La denuncia fue revelada este domingo por The Sunday Times, que informó que el duque de Sussex envió este mes una carta a la ministra británica del Interior, Shabana Mahmood, en la que cuestionó la gestión de su seguridad y pidió que se determine personalmente si su familia debe contar con protección policial durante sus estancias en territorio británico.
Según el medio, Enrique señaló al presidente del Comité Ejecutivo para la Protección de la Realeza y las Figuras Públicas (Ravec) por supuestamente no haber transmitido a su equipo de seguridad ni a las autoridades estadounidenses información relacionada con una amenaza de Al Qaeda registrada en 2023.
La acusación se produce en medio de la disputa legal que el príncipe mantiene desde hace varios años con el Ministerio del Interior británico por el nivel de protección que recibe tras abandonar sus funciones oficiales como miembro activo de la familia real en 2020.

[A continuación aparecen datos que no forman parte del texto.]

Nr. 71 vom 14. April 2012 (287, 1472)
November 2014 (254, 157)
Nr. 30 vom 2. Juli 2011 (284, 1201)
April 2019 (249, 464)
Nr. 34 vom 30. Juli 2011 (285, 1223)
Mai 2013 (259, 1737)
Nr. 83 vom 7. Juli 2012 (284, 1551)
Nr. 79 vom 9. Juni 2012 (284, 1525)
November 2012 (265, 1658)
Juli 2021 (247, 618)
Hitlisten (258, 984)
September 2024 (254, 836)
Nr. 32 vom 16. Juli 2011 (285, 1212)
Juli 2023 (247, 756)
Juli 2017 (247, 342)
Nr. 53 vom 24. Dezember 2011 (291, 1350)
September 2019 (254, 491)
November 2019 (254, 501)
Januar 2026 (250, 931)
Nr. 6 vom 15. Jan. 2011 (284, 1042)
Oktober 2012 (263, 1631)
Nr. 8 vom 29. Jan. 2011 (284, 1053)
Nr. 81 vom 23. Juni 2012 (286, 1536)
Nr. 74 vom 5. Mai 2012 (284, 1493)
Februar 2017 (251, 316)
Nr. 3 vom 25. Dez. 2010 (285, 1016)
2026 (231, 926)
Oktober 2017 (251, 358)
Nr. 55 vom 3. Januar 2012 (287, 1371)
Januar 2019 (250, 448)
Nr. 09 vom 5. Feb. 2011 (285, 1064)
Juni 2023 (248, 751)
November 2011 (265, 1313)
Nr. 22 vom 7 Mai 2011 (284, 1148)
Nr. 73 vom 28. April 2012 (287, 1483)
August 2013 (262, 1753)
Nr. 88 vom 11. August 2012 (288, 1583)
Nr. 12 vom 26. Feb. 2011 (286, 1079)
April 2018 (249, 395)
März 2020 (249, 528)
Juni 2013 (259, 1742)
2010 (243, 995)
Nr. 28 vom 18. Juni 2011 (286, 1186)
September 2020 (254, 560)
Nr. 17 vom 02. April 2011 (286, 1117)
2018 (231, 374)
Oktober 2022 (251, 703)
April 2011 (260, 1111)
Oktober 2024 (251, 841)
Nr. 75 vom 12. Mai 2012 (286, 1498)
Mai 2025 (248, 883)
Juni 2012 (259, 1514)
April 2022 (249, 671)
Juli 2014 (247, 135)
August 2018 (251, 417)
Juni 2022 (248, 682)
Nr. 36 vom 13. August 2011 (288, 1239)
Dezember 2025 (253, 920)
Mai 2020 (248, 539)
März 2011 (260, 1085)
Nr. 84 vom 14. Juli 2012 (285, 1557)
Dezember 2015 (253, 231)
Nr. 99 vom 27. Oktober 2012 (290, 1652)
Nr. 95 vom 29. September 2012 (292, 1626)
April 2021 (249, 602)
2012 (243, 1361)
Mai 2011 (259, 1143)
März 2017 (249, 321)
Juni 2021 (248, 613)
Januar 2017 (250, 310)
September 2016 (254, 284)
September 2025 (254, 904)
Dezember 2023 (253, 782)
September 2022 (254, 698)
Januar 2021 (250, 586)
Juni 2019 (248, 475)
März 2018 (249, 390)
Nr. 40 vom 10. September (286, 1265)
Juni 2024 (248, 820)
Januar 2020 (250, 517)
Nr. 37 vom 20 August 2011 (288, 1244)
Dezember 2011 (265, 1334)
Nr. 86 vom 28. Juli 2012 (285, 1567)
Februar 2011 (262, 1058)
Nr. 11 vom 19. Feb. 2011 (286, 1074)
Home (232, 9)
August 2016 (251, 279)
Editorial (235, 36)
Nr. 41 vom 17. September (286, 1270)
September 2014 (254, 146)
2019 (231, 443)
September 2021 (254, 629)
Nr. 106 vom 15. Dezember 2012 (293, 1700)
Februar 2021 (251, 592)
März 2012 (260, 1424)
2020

Enrique sostiene que el Gobierno británico debería asumir el costo de su seguridad y la de su familia cuando se encuentren en el Reino Unido. Entre sus argumentos, recuerda su pasado como integrante del Ejército británico y su participación en operaciones militares en Afganistán.
La seguridad de los miembros de la realeza y de otras figuras públicas de alto perfil es evaluada por Ravec, organismo que reúne a representantes del Ministerio del Interior, la Policía Metropolitana y la Casa Real, bajo la dirección de un presidente independiente.
El debate sobre la protección de los duques de Sussex ha cobrado nuevamente relevancia tras su reciente regreso al Reino Unido junto a sus hijos, Archie y Lilibet. La pareja dejó de desempeñar funciones oficiales para la monarquía hace seis años y posteriormente estableció su residencia en Estados Unidos.
Además de la disputa sobre las medidas de protección, también existe preocupación por el posible costo de mantener un dispositivo de seguridad financiado con recursos públicos. El Daily Express estima que la factura podría ascender a unos 5 millones de libras al año, equivalentes a aproximadamente 5,8 millones de euros.
El primer ministro británico, Andy Burnham, evitó entrar en detalles sobre el caso y calificó la seguridad de Enrique y Meghan como un asunto privado. El mandatario afirmó que se trata de una cuestión que corresponde a la pareja y les deseó lo mejor en los pasos que están dando.
Mientras continúa la disputa entre el príncipe y las autoridades británicas, la seguridad de Enrique, Meghan y sus hijos permanece como uno de los principales puntos de tensión desde su salida de la primera línea de la familia real.